I difetti congeniti sono un problema di salute pubblica globale, con importanti implicazioni relative alla conoscenza, alla prevenzione quando possibile e alla cura dei bambini.  Ogni anno in tutto il mondo quasi otto milioni di neonati nascono con un difetto congenito, soprattutto nei paesi a basso sviluppo economico. In Italia il numero di bambini che presentano difetti congeniti è di circa 25.000 ogni anno, 480 alla settimana. Un problema molto importante non solo per l’elevato numero di bambini affetti, ma anche per l’effetto che una diagnosi di patologia fetale comporta nei genitori. Problema che conosciamo bene nella nostra associazione, e di cui ci occupiamo offrendo sostegno alle famiglie, indipendentemente dalla decisione che segue la diagnosi, indipendentemente che sia una diagnosi di incompatibilità con la vita, indipendentemente dalla decisione di interrompere o meno la gravidanza. 

Ci occupiamo di tutela della salute madre bambino fin da prima del concepimento, perchè sappiamo come le basi di una gravidanza salutare precedano di molti mesi l’inizio della gravidanza. Sappiamo che nelle famiglie in cui è stato diagnosticato un difetto congenito l’ansia diviene compagna fedele in tutte le gravidanze successive, e sappiamo come un accompagnamento attento e una corretta elaborazione del lutto, potrebbero ridurre l’ansia e permettere di vivere una gravidanza più serena e più fiduciosa. Tutto ciò è reso assai difficile dal tabù del bambino affetto da patologia, unito al tabù del bambino nato morto. Due condizioni che nel nostro paese sono ancora culturalmente poco accettate.

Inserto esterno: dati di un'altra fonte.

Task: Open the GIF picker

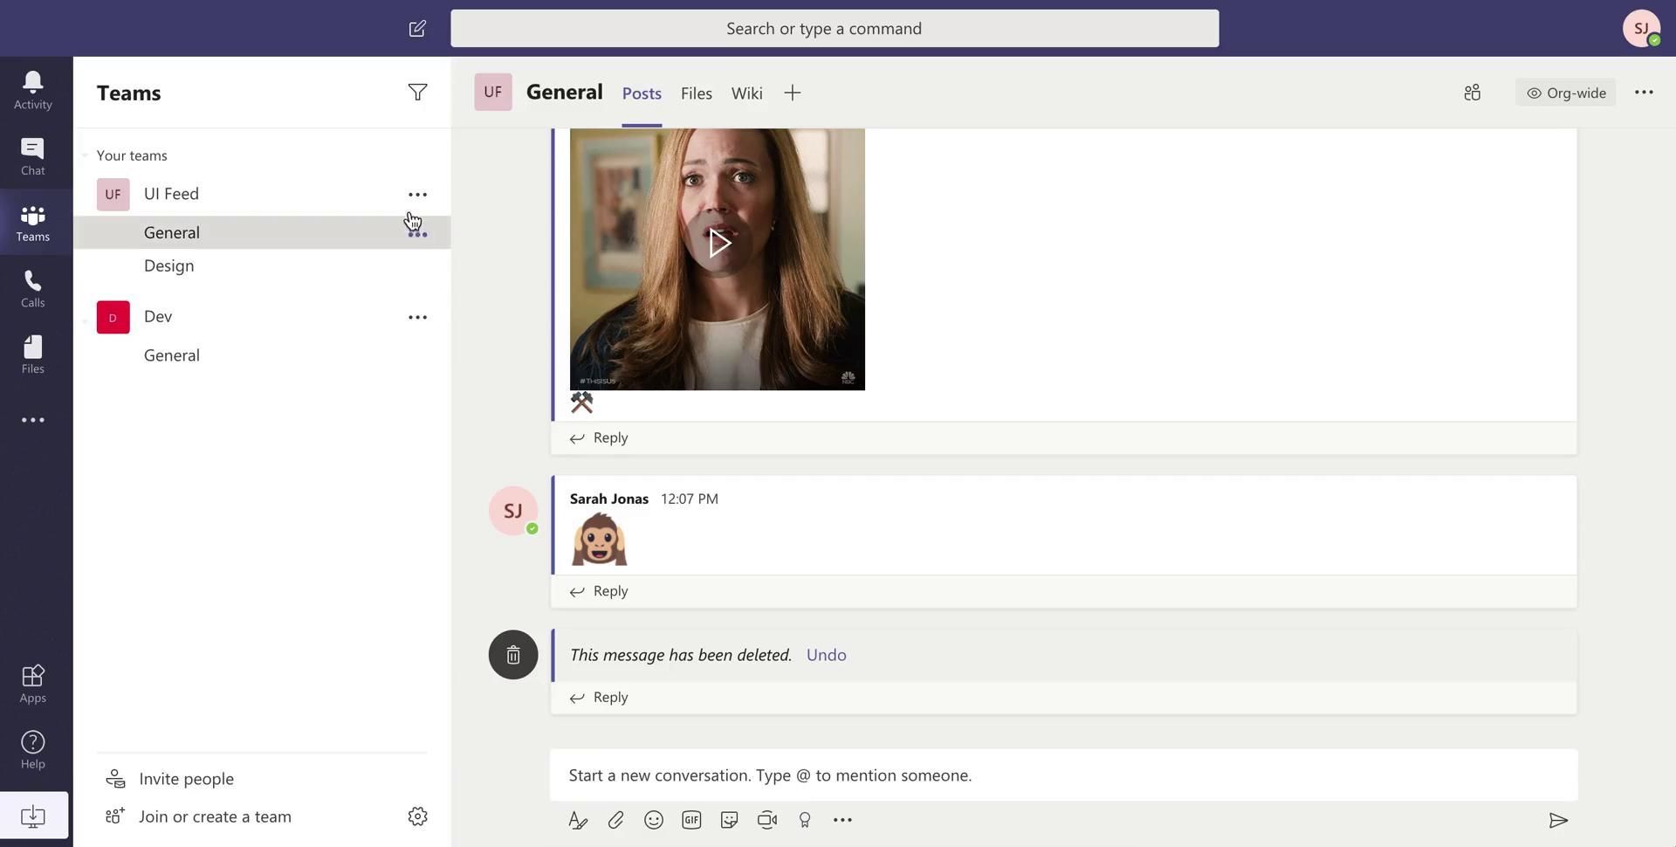Action: (691, 820)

I difetti congeniti comprendono sia le alterazioni cromosomiche che le malformazioni di singoli organi (soprattutto il cuore, e il tubo neurale) o apparati. Una piccola parte di bambini presenta un quadro polimalformativo, spesso incompatibile con la vita extrauterina. Ad ogni bambino e ad ogni famiglia dovrebbe essere garantita la migliore cura possibile, senza accanimenti di sorta, senza sofferenze aggiuntive, nè fisiche nè psicologiche. Informazioni corrette, personale empatico e non giudicante. Nè nei confronti della malattia presentata, per quanto spaventosa e destruente, nè nei confronti della decisione presa, sia quella di portare avanti la gravidanza, sia quella di interromperla.

Lavoriamo da anni per la corretta comunicazione degli eventi avversi in gravidanza, comprese le diagnosi di patologia, e per l’accompagnamento efficace alle scelte possibili. Lavoriamo anche sul fronte della prevenzione, ogni volta che si può.

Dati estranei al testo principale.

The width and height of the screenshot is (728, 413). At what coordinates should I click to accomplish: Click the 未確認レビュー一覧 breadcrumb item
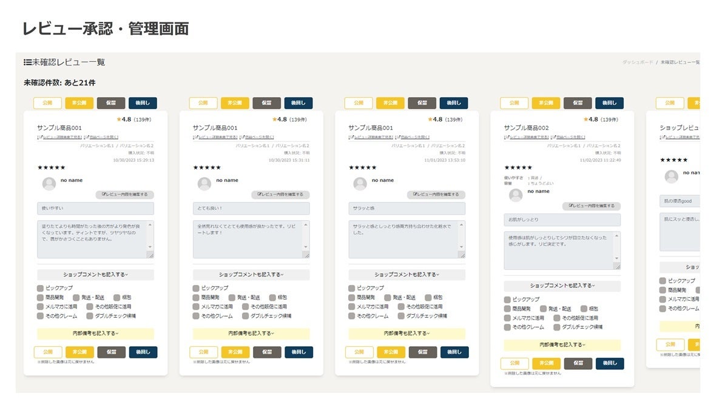point(679,62)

In particolare, dagli ultimi dati emerge nuovamente una conferma: una discreta percentuale di difetti congeniti, quelli relativi al tubo neurale, potrebbe essere evitata grazie all’utilizzo dell’acido folico, come correttamente riporta oggi Quotidiano Sanità: “Ogni anno in Italia nascono circa 450 bambini con difetti del tubo neurale (anencefalia, spina bifida, encefalocele). Assumendo acido folico prima del concepimento e fino alla fine del 3° mese di gravidanza, questo numero sarebbe dimezzato.”.

L’impegno per contrastare i difetti congeniti è condiviso da molte organizzazioni a livello internazionale. La International Clearinghouse for Birth Defects Surveillance and Research (ICBDSR) è un’organizzazione non profit affiliata al WHO che collega programmi di sorveglianza e ricerca da tutto il mondo, per investigare e prevenire i difetti congeniti e diminuire l’impatto delle loro conseguenze. Anche i Centers for Disease Control and Prevention statunitensi stanno dedicando particolare attenzione a questo grande problema di salute pubblica e hanno avviato il programma Birth Defects COUNT (Countries and Organizations United for Neural Tube Defects Prevention

CiaoLapo oggi più di sempre rivolge il suo pensiero alle stelle cadenti e ai loro genitori. E al coraggio che ci vuole, nel nostro paese, per raccontare le nostre storie e quelle dei nostri bambini con dignità e fermezza, nonostante i molti tabù. #CiaoTabù è una promessa. Per tutti noi.